As is often the case, data was a critical part of our research. To train our model, we needed a lot of data: thousands of images of scenes showing multiple objects, with annotations of realistic human grasps of these objects. Unfortunately for us, such data didn’t exist, probably because we were tackling a new problem. To address this, we built a dedicated dataset—the YCB-Affordance dataset—that contains more than 133,000 images of 21 objects from the YCB-Video dataset. We annotated these images with more than 28 million plausible 3D human grasps, making it the largest existing dataset of human grasp affordances in real scenes so far. The grasps were defined following the 33-class taxonomy of Feix and colleagues (4) in a semi-automatic manner, entailing quite a bit of sweat; the GraspIt simulator wasn’t able to automatically find certain complex grasps (e.g. those that require abducted thumbs), so human annotation was required to achieve the final dataset.

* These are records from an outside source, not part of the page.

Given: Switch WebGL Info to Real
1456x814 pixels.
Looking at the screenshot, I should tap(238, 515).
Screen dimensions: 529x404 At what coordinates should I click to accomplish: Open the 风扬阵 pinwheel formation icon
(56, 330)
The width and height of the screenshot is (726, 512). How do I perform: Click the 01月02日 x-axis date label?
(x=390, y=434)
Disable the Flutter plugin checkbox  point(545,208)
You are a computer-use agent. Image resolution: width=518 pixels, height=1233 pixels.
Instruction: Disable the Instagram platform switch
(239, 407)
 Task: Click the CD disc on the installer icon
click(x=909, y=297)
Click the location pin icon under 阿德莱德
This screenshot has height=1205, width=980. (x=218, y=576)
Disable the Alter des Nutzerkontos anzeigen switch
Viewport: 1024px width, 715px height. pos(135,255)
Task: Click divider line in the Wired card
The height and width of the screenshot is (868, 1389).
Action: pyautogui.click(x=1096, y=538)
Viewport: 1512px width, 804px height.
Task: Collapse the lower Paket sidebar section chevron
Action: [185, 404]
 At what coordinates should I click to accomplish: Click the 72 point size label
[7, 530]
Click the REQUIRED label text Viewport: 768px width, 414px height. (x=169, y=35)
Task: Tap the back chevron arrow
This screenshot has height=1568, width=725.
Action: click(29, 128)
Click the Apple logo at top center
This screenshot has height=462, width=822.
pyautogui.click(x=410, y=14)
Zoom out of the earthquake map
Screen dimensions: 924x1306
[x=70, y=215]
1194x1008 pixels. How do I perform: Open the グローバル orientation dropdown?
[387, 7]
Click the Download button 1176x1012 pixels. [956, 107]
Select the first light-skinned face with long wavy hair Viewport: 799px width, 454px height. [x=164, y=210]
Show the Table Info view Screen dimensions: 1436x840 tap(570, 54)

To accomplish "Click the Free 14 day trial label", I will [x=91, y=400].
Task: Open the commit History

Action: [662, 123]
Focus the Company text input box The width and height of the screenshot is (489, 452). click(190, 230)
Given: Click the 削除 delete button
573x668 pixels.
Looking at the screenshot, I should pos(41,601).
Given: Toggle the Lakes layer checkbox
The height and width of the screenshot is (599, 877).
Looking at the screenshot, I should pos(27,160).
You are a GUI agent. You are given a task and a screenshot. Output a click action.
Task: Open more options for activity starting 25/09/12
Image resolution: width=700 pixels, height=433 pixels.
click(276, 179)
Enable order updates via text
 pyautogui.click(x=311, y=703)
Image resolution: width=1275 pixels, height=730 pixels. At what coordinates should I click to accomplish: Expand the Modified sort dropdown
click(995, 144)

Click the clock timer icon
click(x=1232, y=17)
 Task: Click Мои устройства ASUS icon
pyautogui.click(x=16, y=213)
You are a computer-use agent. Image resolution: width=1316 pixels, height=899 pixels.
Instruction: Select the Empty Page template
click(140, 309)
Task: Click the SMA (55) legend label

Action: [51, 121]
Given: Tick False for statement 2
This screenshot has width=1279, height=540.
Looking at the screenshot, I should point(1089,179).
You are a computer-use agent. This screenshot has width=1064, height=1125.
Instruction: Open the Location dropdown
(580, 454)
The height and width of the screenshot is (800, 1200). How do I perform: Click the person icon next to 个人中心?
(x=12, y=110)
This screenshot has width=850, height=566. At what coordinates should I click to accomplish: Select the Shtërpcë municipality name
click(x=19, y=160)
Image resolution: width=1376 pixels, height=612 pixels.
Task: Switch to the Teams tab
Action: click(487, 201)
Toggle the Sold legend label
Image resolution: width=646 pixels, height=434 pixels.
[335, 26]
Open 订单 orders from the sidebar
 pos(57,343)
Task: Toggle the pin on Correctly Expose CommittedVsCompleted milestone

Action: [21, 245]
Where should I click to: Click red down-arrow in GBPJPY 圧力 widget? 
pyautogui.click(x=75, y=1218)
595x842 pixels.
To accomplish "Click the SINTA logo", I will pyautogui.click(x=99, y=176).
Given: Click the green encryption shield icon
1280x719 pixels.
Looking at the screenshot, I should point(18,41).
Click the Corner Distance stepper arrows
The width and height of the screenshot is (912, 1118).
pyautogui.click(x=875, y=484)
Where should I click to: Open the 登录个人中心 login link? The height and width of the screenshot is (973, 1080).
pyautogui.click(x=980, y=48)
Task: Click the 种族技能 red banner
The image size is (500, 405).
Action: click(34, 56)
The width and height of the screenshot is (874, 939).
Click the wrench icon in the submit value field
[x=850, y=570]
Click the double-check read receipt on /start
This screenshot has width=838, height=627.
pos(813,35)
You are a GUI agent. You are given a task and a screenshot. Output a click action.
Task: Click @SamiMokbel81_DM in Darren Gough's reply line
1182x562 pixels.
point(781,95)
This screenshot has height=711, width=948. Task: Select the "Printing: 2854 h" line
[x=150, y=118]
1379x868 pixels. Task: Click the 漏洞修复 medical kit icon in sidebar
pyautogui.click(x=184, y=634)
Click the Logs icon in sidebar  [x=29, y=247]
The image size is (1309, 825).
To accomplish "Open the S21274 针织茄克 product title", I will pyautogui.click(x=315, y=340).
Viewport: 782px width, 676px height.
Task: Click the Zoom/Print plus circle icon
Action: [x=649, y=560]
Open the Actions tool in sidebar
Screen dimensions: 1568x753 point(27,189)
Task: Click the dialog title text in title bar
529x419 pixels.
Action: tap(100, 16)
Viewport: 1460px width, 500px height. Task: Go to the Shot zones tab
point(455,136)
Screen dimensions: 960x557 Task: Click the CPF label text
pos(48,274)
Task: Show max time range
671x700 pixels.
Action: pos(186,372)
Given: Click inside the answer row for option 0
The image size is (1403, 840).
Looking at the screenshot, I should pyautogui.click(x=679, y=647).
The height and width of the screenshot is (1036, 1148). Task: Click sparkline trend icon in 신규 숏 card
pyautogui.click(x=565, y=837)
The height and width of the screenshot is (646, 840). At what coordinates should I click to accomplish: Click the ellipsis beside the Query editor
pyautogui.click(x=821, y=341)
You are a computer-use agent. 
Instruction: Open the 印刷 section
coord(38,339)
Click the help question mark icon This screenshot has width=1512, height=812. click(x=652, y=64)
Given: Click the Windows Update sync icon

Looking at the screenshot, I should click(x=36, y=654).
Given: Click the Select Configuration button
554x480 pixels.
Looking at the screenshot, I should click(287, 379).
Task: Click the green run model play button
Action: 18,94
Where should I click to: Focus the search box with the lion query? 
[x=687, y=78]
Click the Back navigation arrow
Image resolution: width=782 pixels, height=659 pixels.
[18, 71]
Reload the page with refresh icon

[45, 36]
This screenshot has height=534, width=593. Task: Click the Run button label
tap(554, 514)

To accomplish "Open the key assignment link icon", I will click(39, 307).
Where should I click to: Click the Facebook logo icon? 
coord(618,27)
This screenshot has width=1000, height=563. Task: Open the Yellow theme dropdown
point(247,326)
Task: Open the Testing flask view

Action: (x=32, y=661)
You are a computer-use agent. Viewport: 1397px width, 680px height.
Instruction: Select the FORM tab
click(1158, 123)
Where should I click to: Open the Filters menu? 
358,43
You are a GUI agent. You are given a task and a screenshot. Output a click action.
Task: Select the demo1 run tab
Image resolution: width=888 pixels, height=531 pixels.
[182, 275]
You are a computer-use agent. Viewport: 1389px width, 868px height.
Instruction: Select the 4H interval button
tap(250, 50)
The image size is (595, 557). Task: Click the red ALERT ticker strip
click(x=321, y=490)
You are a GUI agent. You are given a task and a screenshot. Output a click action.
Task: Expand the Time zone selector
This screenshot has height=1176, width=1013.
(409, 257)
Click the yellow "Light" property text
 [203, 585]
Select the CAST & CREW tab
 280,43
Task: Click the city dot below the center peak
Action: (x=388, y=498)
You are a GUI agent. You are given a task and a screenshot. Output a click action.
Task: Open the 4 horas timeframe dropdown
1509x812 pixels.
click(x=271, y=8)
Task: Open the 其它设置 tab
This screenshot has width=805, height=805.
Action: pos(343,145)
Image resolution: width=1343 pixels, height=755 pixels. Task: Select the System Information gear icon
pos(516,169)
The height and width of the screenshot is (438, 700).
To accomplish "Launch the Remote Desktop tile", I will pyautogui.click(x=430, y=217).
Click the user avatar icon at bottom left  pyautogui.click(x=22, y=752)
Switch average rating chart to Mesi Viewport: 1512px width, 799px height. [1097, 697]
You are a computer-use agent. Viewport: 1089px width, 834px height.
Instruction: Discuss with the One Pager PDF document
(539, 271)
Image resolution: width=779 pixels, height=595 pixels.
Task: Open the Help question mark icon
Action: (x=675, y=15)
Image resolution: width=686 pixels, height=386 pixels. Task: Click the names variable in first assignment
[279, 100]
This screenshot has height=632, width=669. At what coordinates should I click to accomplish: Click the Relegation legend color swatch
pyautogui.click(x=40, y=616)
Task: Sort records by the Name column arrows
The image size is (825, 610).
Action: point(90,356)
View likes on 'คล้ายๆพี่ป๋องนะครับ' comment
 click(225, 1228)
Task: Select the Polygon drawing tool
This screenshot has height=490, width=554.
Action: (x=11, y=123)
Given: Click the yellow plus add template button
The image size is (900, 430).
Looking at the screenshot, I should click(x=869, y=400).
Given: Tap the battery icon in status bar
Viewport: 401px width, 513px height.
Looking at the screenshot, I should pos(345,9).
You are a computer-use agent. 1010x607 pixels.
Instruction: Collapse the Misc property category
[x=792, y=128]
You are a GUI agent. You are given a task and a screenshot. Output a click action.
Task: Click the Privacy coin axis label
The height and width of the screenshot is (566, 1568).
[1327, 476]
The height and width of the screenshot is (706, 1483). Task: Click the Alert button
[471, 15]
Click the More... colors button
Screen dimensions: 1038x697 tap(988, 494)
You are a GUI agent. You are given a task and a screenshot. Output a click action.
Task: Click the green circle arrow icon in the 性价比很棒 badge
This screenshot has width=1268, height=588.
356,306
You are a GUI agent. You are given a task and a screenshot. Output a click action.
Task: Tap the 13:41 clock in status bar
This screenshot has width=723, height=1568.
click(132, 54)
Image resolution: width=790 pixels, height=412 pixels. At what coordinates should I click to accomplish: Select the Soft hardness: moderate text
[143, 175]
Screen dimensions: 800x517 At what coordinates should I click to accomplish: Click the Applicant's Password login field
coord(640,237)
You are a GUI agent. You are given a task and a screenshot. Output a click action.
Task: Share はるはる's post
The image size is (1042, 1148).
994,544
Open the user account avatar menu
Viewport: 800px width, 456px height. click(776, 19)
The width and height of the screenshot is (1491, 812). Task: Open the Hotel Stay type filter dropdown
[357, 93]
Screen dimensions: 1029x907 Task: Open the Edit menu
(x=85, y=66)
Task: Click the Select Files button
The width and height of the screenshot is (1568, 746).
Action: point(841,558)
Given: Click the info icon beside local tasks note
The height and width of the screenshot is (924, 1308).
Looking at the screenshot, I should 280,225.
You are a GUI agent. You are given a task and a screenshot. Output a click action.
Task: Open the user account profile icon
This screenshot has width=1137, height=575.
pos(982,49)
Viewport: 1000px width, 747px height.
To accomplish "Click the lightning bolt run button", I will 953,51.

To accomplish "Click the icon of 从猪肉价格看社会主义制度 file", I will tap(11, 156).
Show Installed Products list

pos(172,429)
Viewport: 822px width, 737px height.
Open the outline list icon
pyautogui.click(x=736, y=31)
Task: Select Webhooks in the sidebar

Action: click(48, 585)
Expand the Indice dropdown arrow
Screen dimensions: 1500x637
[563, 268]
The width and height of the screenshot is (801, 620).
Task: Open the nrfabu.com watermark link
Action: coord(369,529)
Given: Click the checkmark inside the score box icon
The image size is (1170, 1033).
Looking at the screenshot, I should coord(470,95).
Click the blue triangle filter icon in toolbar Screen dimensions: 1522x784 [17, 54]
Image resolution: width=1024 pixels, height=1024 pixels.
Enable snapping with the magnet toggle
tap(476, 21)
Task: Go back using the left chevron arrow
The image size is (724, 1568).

To test the ability of our model, we performed a thorough evaluation with synthetic and real images. Our results showed that our model can robustly predict realistic grasps, even in cluttered scenes with multiple objects in close contact, as shown in the examples in Video 2. GanHand achieves a higher percentage of graspable objects and a higher accuracy in predicted grasp types compared to our baseline (a pre-trained ResNet-50 model).
All the code used for training, the data and a pre-trained model will be made available on the project web site.
Our next challenge is to use GanHand technology with a real robot. With Aalto University and IRI, NAVER LABS Europe is focusing on applying this functionality for a simple robot gripper with three fingers and 11 DoFs. We’re currently annotating realistic grasps for this gripper in relation to a group of objects. Then, we’ll use this data to train a model that predicts how to grasp each object in a scene from a single RGB image.
Acknowledgements. This work was done in collaboration with our colleagues from the Institut de Robòtica i Informàtica Industrial in Barcelona, Spain. It is a Joint Research Center of the Spanish Council for Scientific Research (CSIC) and the Technical University of Catalonia (UPC), and one of our collaborators in the NAVER Global AI R&D belt.